At the same time, I began attending residential workshops myself, travelling around the country and spending blissful weekends of a capella singing with inspiring tutors. Not only was I reassured that I was going along the right lines with Soakin’ Sound, but also I finally realised what I wanted to do with my life. I promptly went home, resigned from my office job and directed my energies into rebuilding my music career.
Anyone coming to Soakin’ Sound for the first time could be forgiven for thinking that they had walked into a Yoga or Tai Chi class by mistake – the workshops have that same holistic, therapeutic feel , especially at the beginning. A typical session begins with gentle stretches and breathing exercises to release tension in the whole body, particularly the shoulders, neck and facial muscles. We have a good yawn to relax and open the throat – singers should feel as if they do not have a throat at all. Finally, we will “test the engines” with swoops, runs and vocalisations before easing into a simple song. Good singing relies on attention to posture, engaging core muscles, deep breathing and relaxation; consequently it can produce both the “natural high” of an aerobic workout and the inner calm of a meditation class.
Our voices are as unique as our fingerprints , yet many people shy away from singing, believing that they are “tone deaf” or “can’t sing”. They were probably thrown out of a choir because they did not fit in, or could not reach the high notes. With the right training and encouragement, they could learn to sing harmony. At the other end of the scale, there are many famous musicians who claim not to be able to sing, yet they have made their fortunes doing just that! Singing is not always about having a “good voice” or needing a certain set of skills in order to participate; rather, it is about trying new things and getting the best out of the voice you already have. If we can overcome inhibitions and let the music take over, that in itself is therapy.
Soakin’ Sound is so called because we originally met once a month in the village of Thorpe-le-Soken, Essex. The name also refers to the fact that the learning happens almost subconsciously. Everything is taught by ear, so no prior musical knowledge is required – although I do provide song sheets if requested. People arrive thinking that a capella singing is daunting, then are singing in glorious three or four part harmony before they know it!

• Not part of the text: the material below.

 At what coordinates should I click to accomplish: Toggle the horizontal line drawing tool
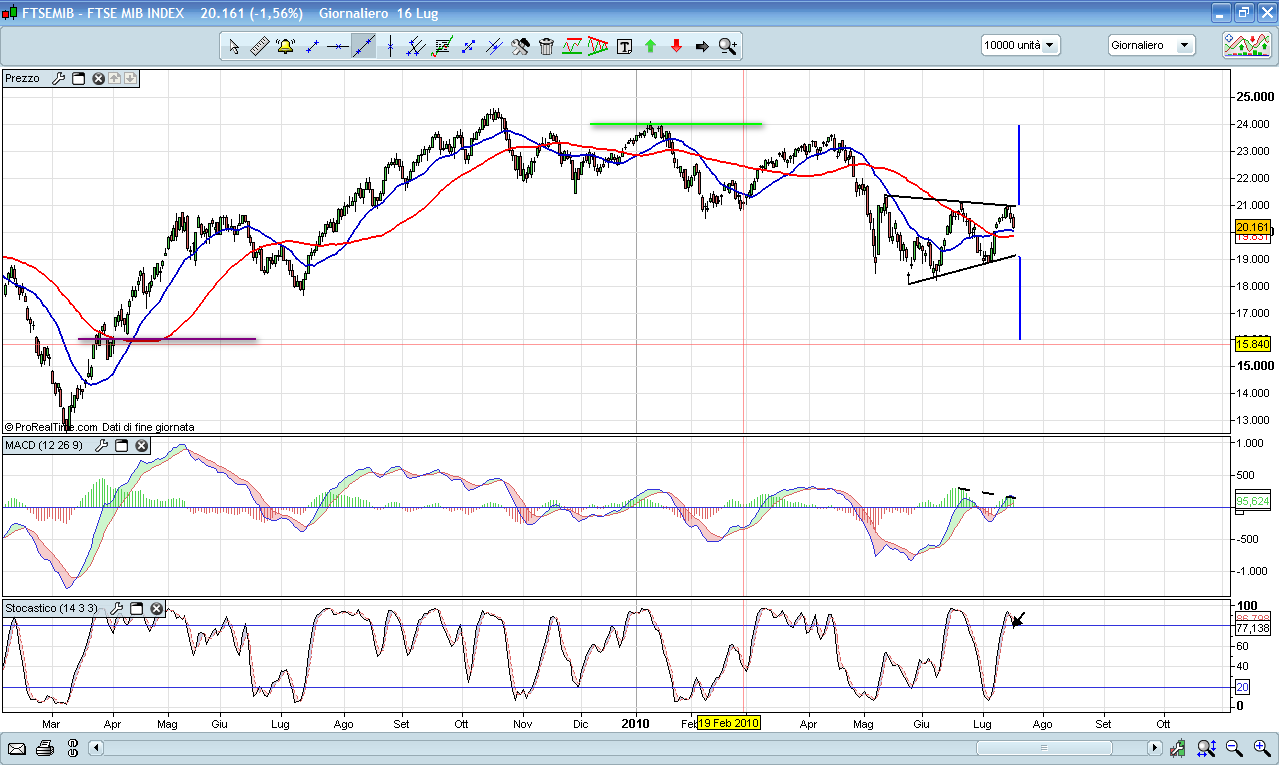tap(338, 46)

There are three easy ways to do this: 1) pick three or four different songs that use the same chord progression and sing them at the same time; 2) sing the same tune starting on three different notes, producing “parallel chords”; or 3) sing the same melody a few steps behind each other – otherwise known as a round or canon.
All the songs we sing are unaccompanied and come from a wide variety of cultures, including Native American, African, and Eastern European as well as Western European, with styles ranging from folk to jazz and rock. I often write songs for the group and sometimes we will improvise. Harmonies can be simple or complex according to the needs of the group and the parts are repeated until everyone is confident. Nobody minds if people get lost or go wrong – it just makes the overall sound more interesting!
For some participants, Soakin’ Sound is a retreat, where they can forget the outside world for a while, and immerse themselves in music; for others, it is a safe haven, where they are free to experiment and make mistakes. One said “I sing to nourish my soul” and another confided, “This was not what I expected, but everything I hoped it would be.”
Above all, we sing because it is fun and makes us feel good. The words of our very own theme song – a four part round, of course – say it all:
“Soakin’ Sound, Soakin’ Sound
Can’t get enough of that Soakin’ Sound
“Soakin’ Sound, Soakin’ Sound
Gotta have a little more of that Soakin’ sound
“Soakin’ Sound, Soakin’ Sound
If you put it in a bottle you can carry it round
It’s the best kinda medicine that I’ve ever found
So soothe away your problems with Soakin’ Sound!”